Joint Residual Reweighting
Joint Residual Reweighting for Classifier Free Guidance in Flow-Matching Zero-Shot TTS
The paper presents a new method for zero-shot TTS that separates classifier-free guidance into text, speaker, and joint residuals, allowing better control over speaker similarity and text correctness. This reduces the trade-off in prior methods by independently weighting speaker and joint terms during inference.
Links
Paper & demos
Abstract
Classifier-free guidance (CFG) is widely used in flow-matching-based zero-shot text-to-speech (TTS), where generation is typically controlled by two conditions: the target text and a prompt speech signal. Standard CFG strengthens these conditions jointly, while recent branch-selective guidance methods attempt to enhance text or speaker conditioning separately, often leading to a trade-off between text correctness and speaker similarity. In this paper, we revisit the CFG under independently masked text and speech-prompt conditions, and decompose the guidance field into text, speaker, and joint residuals.

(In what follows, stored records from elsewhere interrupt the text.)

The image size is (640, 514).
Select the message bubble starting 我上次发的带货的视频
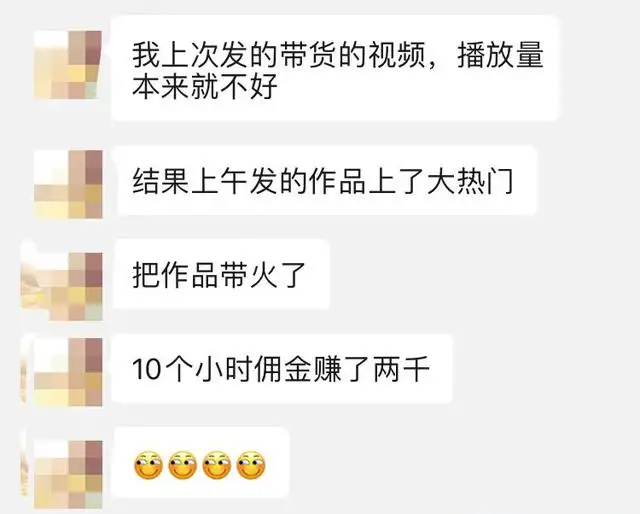point(335,68)
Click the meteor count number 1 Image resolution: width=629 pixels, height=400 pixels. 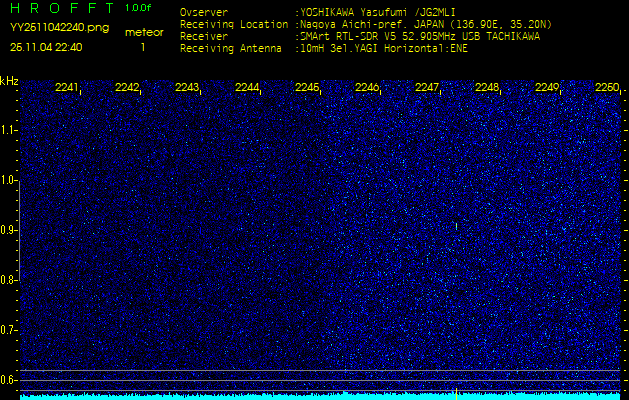click(x=143, y=47)
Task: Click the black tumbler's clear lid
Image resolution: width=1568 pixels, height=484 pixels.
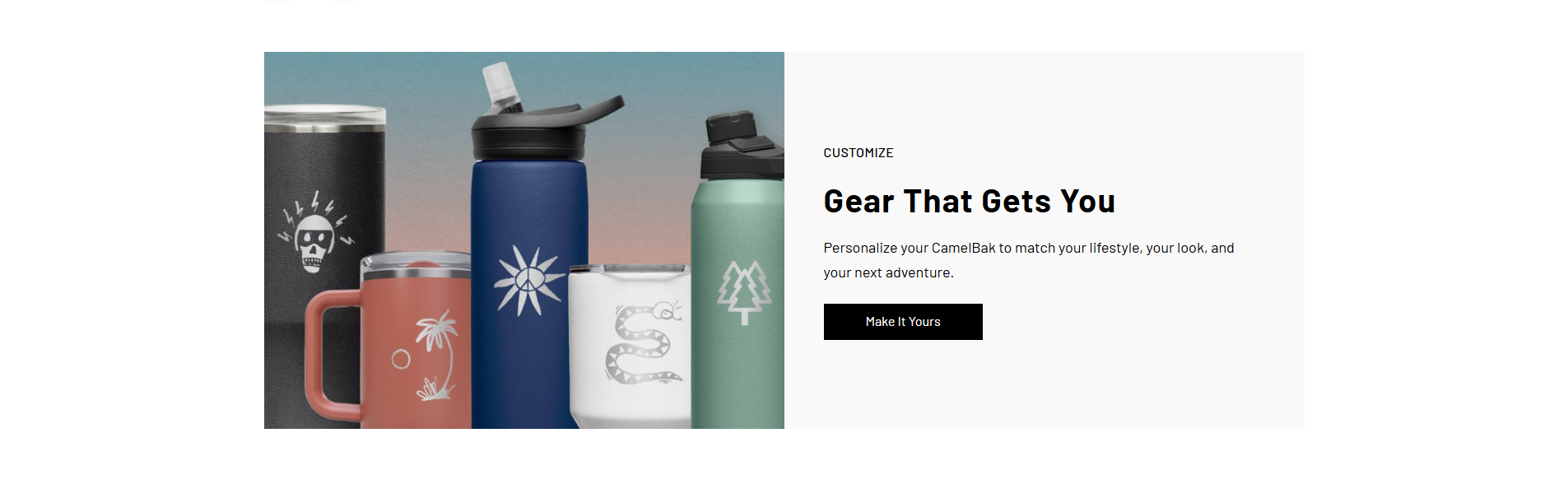Action: 324,119
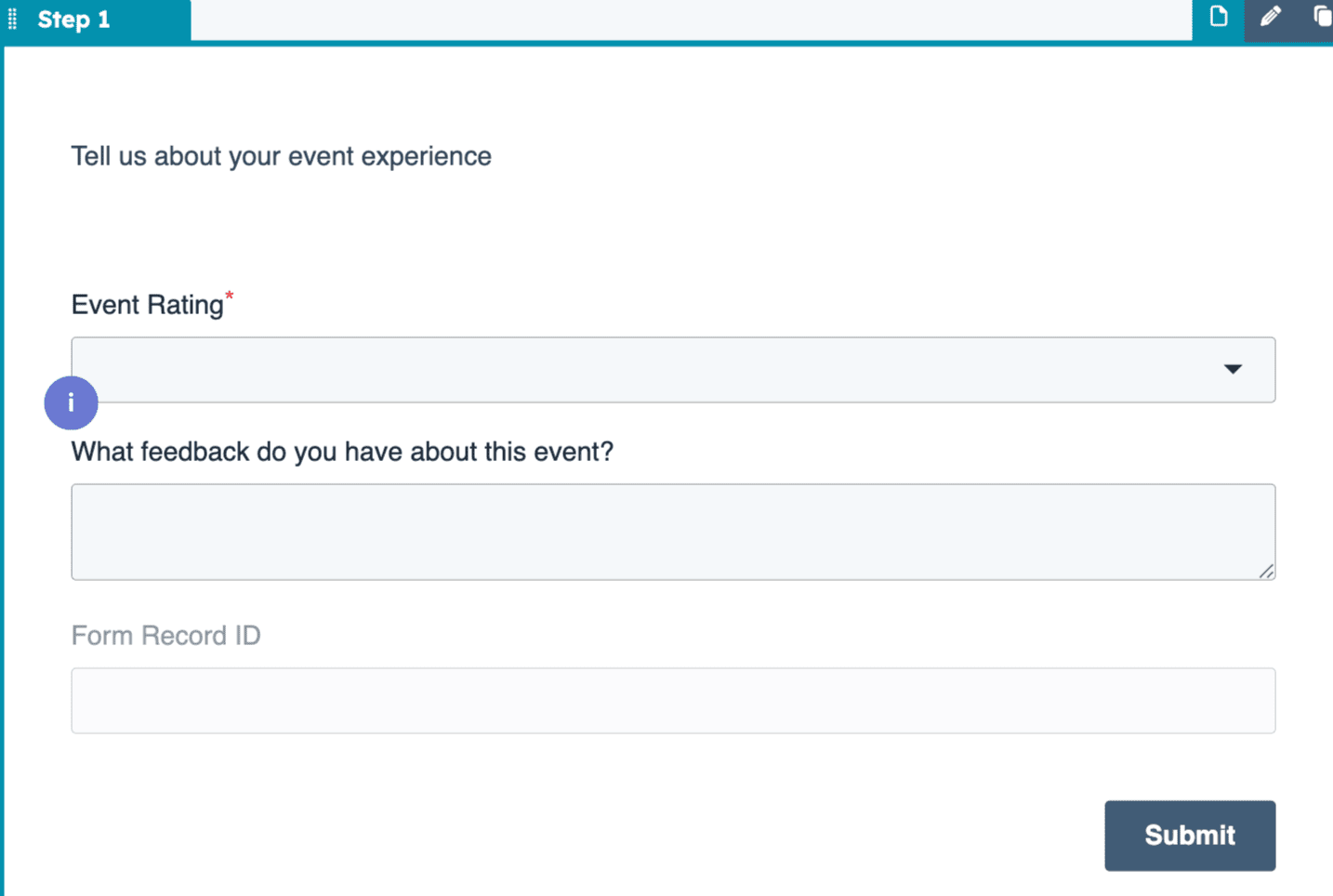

We show that conventional speaker-selective guidance entangles the speaker residual with the joint residual, which may disturb text-related generation. Based on this observation, we propose joint residual reweighting, which independently controls the speaker and joint residuals within the standard CFG framework. Experiments on F5-TTS and CosyVoice2 show that the proposed method improves speaker similarity while maintaining competitive text correctness, demonstrating the usefulness of the joint residual for balancing speaker fidelity and text accuracy in zero-shot TTS.
Introduction
This paper studies inference-time guidance for flow-matching zero-shot text-to-speech (TTS), where a model must satisfy two goals at once: reproduce the requested text accurately and preserve the voice characteristics of a short reference utterance. The setting is especially sensitive because the same guidance mechanism that improves speaker similarity can also damage text correctness, and vice versa.
The paper starts from the observation that classifier-free guidance (CFG) is now a standard sampling tool for flow-matching TTS backbones such as F5-TTS and CosyVoice2, but the usual branch-difference view is too coarse for zero-shot TTS. Standard CFG compares a fully conditioned prediction with a null-conditioned prediction, so it boosts the combined effect of text and speaker conditioning together. Recent selective or branch-specific methods try to emphasize text or speaker information separately, but they still often behave as if each branch difference is a single direction. The authors argue that in zero-shot TTS there is a third component hiding inside the full conditional direction: a joint residual that only appears when text and speech-prompt conditions are provided together.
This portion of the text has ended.